Answer
$$\sigma_{BD}=101.5\space MPa\space (Tension) $$
$$\sigma_{CE}=21.7 \space MPa \space (Compression) $$
Work Step by Step
1)Free Body Diagram (FBD) of element $\overline{ABC}$:
Equilibrium of Moments
$\sum M_{B} = 0$
$F_{CE}*0.4 - 20 * 0.25 = 0$
$\rightarrow F_{CE} = 12.5\space kN$
Equilibrium of Forces in the y-direction
$\sum F_{y} = 0$
$20 + 12.5 - F_{BD} = 0$
$\rightarrow F_{BD} = 32.5\space kN$
2)Internal Forces in Links BD and CE
Each of the links consists of two parallel elements so the internal force in each one is halved.

**DATASET CONTENT**

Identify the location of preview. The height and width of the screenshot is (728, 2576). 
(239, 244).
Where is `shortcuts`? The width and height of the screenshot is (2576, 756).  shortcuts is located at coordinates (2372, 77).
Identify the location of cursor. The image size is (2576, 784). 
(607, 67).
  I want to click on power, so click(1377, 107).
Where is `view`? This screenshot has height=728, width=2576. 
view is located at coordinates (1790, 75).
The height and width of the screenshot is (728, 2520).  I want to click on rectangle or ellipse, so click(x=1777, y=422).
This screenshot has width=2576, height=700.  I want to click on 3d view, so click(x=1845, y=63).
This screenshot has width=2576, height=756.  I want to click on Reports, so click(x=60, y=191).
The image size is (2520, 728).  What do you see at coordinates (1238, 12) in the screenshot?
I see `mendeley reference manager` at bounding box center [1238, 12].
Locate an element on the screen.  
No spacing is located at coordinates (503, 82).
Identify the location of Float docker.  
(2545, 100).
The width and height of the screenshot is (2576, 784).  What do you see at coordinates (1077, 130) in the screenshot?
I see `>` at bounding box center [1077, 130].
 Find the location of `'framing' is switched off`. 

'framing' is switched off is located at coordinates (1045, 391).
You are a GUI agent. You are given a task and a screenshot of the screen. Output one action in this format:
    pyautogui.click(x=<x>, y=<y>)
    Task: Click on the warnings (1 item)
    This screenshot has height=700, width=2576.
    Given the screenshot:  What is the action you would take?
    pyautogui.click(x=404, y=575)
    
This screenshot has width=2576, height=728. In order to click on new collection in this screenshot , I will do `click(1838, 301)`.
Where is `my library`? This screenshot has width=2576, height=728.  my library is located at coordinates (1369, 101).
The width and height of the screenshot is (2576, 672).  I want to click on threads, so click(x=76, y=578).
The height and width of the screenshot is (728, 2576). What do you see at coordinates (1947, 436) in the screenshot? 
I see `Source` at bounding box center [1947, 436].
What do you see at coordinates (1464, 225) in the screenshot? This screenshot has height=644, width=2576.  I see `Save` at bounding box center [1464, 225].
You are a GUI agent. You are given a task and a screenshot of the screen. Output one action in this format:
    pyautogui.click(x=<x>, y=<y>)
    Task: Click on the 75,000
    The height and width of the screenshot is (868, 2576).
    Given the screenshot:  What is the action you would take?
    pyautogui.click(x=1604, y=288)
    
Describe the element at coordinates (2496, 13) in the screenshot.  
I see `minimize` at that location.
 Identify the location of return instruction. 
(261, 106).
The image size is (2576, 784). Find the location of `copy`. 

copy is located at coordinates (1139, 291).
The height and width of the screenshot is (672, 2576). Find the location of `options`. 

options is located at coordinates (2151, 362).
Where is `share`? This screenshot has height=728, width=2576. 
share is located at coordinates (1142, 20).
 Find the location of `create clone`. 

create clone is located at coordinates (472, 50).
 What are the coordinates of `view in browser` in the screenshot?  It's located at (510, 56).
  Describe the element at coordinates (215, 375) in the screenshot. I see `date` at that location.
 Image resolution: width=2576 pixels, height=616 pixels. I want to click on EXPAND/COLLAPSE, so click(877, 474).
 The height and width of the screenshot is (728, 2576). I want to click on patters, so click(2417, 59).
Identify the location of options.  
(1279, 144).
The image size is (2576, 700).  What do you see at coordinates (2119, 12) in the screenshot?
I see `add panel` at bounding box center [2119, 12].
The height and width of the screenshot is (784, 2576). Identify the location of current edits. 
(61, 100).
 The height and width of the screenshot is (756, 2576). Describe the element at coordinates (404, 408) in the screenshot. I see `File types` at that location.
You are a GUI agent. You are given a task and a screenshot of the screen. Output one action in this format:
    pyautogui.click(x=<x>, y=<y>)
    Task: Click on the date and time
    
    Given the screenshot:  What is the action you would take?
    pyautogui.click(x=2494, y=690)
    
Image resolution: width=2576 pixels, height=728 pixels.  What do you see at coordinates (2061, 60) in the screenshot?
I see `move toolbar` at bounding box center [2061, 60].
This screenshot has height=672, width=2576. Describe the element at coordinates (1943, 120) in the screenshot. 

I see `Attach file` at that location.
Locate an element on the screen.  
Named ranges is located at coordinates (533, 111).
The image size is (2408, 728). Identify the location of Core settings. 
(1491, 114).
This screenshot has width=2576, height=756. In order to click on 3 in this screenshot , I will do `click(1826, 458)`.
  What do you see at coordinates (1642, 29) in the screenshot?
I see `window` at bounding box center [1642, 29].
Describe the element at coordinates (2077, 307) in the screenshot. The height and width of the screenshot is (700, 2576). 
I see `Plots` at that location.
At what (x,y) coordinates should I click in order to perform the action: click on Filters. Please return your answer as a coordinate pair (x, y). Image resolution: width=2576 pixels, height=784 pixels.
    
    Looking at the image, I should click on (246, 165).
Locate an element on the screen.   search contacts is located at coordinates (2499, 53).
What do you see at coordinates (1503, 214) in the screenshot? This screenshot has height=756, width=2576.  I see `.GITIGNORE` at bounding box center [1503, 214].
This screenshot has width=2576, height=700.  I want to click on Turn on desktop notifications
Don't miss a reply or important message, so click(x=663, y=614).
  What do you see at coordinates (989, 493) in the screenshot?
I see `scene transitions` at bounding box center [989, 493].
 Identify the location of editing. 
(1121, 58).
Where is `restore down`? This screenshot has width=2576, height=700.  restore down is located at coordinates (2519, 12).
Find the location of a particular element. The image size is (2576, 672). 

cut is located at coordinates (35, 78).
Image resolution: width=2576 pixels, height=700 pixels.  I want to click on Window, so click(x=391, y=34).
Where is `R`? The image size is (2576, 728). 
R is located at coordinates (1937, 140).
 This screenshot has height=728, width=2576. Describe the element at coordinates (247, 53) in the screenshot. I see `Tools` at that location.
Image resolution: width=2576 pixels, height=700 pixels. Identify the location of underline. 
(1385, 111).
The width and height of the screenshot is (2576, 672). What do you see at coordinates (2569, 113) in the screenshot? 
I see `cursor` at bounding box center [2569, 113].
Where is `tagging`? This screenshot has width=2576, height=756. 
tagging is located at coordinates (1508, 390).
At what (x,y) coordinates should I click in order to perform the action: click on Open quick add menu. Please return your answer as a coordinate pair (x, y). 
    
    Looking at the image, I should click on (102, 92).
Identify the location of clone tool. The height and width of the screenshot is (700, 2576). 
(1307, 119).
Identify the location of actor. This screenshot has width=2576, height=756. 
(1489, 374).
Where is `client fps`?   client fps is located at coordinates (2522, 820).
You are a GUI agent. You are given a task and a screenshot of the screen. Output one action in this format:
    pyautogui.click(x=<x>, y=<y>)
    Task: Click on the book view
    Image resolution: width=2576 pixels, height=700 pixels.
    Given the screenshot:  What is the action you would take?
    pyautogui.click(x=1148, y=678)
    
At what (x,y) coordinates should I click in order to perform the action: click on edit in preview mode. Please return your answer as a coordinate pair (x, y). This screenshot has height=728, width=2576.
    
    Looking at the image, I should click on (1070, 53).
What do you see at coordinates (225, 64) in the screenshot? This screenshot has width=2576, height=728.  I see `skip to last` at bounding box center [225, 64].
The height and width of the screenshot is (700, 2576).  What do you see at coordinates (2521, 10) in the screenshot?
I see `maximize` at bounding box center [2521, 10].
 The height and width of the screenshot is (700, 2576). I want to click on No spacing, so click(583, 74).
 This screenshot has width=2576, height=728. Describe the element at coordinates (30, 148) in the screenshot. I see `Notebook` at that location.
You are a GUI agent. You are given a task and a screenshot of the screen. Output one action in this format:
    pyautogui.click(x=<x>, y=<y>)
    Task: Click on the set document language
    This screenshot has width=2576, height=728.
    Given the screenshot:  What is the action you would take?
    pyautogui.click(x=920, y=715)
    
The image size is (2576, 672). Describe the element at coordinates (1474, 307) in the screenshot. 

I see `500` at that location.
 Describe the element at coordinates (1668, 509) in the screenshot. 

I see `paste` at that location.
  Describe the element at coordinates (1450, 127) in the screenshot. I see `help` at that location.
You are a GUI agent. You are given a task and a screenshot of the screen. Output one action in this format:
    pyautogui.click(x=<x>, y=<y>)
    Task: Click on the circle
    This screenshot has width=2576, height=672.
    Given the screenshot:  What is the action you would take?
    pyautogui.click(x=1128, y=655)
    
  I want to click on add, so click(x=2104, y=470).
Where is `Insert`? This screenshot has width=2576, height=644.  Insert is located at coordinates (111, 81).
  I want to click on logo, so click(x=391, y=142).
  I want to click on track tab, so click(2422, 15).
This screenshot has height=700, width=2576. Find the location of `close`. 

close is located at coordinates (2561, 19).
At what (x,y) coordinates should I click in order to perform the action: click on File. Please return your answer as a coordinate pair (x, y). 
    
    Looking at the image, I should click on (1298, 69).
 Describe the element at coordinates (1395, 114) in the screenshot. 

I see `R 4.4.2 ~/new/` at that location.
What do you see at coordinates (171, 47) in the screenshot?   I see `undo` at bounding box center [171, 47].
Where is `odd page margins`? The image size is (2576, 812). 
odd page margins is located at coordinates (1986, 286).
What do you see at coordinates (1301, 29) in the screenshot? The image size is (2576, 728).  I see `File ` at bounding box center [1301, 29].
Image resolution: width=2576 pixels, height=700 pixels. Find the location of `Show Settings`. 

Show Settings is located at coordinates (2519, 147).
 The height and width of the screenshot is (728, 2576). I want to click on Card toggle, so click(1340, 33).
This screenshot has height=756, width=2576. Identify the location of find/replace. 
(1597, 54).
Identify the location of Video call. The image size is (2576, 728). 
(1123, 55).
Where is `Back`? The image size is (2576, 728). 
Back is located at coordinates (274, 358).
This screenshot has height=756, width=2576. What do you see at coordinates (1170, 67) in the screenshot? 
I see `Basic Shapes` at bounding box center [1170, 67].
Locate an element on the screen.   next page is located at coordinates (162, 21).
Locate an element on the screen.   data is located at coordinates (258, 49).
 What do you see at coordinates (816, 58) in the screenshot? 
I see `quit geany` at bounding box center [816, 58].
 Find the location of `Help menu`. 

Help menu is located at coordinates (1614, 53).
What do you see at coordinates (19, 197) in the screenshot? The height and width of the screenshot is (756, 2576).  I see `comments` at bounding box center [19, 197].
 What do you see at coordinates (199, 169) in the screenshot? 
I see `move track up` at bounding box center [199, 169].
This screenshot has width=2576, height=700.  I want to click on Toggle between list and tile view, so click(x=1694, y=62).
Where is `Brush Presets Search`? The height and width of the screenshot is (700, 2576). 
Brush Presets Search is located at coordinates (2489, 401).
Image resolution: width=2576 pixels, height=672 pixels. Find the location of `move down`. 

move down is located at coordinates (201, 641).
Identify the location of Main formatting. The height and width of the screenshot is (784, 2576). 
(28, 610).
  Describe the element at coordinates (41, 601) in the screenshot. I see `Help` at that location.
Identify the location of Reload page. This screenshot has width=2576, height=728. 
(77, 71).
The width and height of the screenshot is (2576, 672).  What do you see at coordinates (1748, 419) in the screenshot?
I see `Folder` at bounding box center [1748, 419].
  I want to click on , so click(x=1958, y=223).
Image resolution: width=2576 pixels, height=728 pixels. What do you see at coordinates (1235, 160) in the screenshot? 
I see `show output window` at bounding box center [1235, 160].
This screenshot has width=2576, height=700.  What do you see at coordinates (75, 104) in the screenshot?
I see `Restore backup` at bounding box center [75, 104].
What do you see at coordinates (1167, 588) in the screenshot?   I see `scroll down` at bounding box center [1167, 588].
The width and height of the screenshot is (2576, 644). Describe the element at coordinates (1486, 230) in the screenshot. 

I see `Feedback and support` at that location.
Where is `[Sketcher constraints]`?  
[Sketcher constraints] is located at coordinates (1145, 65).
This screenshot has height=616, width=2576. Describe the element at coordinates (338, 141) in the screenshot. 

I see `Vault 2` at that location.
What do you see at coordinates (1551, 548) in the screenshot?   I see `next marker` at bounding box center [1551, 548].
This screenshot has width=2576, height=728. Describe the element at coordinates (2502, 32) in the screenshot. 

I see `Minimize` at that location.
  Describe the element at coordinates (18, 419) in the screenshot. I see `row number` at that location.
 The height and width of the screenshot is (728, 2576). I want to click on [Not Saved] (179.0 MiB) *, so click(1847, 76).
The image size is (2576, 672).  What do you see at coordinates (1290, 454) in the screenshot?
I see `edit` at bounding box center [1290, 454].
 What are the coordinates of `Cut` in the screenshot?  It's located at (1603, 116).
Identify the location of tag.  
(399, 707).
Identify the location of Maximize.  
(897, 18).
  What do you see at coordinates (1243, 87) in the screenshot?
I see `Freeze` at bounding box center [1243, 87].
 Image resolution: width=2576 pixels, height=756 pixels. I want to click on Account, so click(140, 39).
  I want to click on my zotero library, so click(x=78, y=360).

**GIVEN REQUEST**
Summarize the worked solution above in two sentences.

**TASK OUTPUT**
The worked solution gives σBD as 101.5 MPa in tension and σCE as 21.7 MPa in compression. From a free body diagram of ABC, moment equilibrium about B gives F_CE = 12.5 kN and force equilibrium in the y-direction gives F_BD = 32.5 kN, and because each link consists of two parallel elements, the internal force in each one is halved.